Que peut faire une femme jeune, sans enfants et dont le mari est au front ? Vaste question ! Au lendemain de la première guerre mondiale, l’écrivain français Etienne Radiguet a esquissé un élément de réponse dans un roman iconoclaste intitulé Le diable au corps dont le bruit est si violent qu’il a traversé les limbes des décennies. Cependant, toute approche de cette question nécessite la traversée d’une savane d’interrogations, baignée dans un entrelacs de doutes et, trier au volet un chapelet de réponses jamais satisfaisantes, le tout s’amoncelant en un écheveau nauséeux.

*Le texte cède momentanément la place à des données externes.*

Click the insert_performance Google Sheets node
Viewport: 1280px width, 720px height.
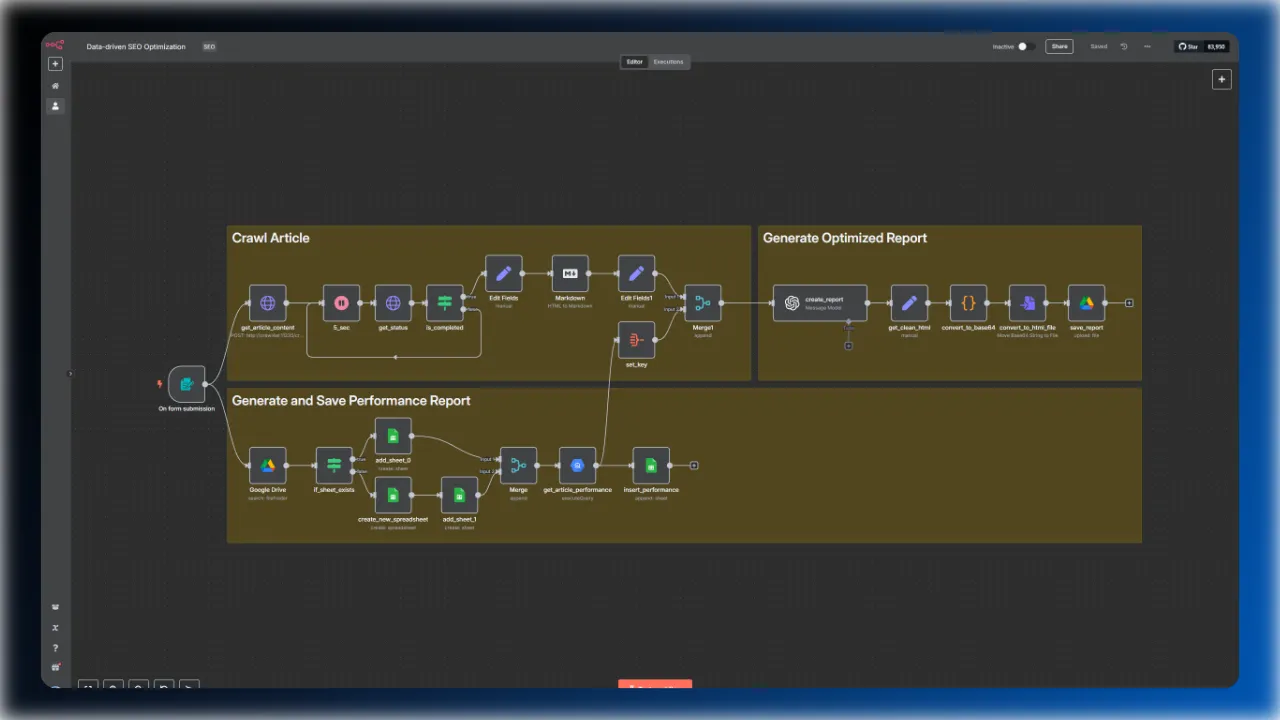651,465
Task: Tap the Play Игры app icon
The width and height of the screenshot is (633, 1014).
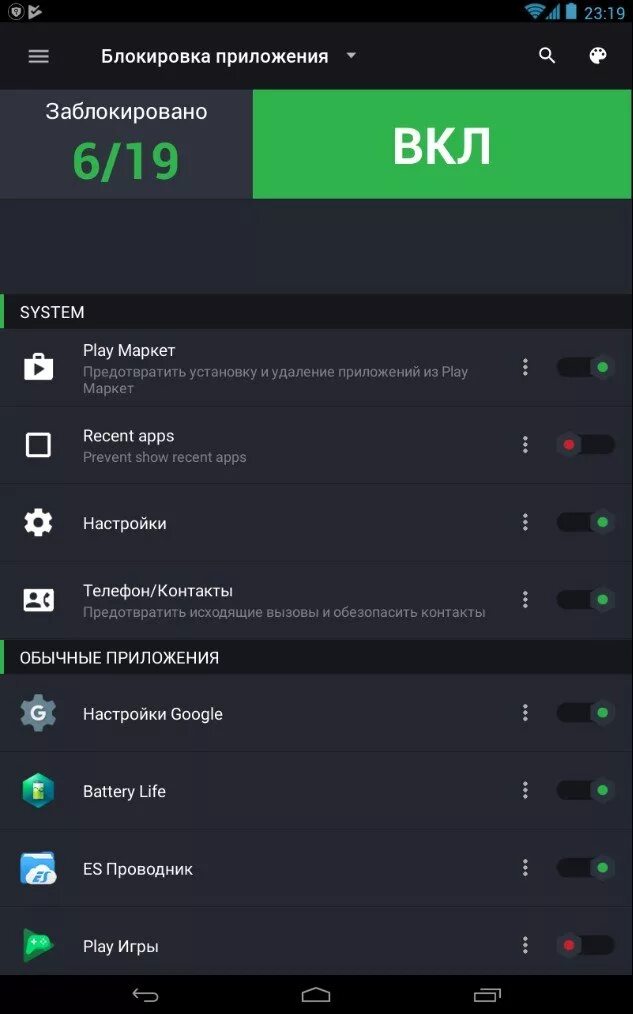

Dans Le revers du mépris, premier roman de Muhend Lmulud Ubeqqa, édité chez Art’Kange, cette même thématique revient avec force que l’auteur traite dans un mélange de sagesse et d’insolence ; c’est que la guerre d’Algérie qui à eu son lot de malentendus, a laissé beaucoup de fumée intoxiquer les esprits et nombre de foyers de feu sont mal sinon pas du tout éteints, dont le crépitement bourdonne encore dans nos oreilles de mille et une façons.
Dans un village de Kabylie (à Ath Weghlis très probablement), une femme vient de mettre au monde un joli poupon, neuf mois jour pour jour, après la mort du mari. Heureux événement ? Pas si sûr !
Ecrit dans une langue doucereuse, Le revers du mépris, est d’abord le regard d’un homme, retraité de l’Education Nationale, sur une période allant de la guerre à nos jours ; phrases envoûtantes qui dessinent un décor vivant où se greffent des questionnements qui font creuser le front. Et par le truchement de la rumeur qui enfle, il est évident que toute vérité devient circonspecte et, pour ainsi dire, il est difficile de distinguer la part du Diable de celle du bon Dieu.
Si bien que l’auteur avance dans l’avant-propos que son roman est une pure fiction, mais inspiré de faits réels auxquels il a apporté sa touche personnelle, il n’en demeure pas moins que son conte remporte aisément l’adhésion du lecteur, tant l’intrigue aiguise la curiosité l’acuité du sujet dresse les sens, et le suspens plane jusqu’aux dernières pages.
La richesse des dialogues nous renvoie à une langue kabyle transcrite en français, comme si le roman était une savante traduction.
Les pensées des personnages demeurent fidèlement ancrées dans une culture, une vision et, surtout, marquées du sceau d’une ample imperfection.
Pour comprendre les destins de Louiza et de son fils Ferhèth, il fallait résister aux mœurs frelatées du temps et contempler l’âme humaine sous différents angles, suggère subrepticement l’auteur. La vérité est tel un morceau de liège insubmersible, dit-on.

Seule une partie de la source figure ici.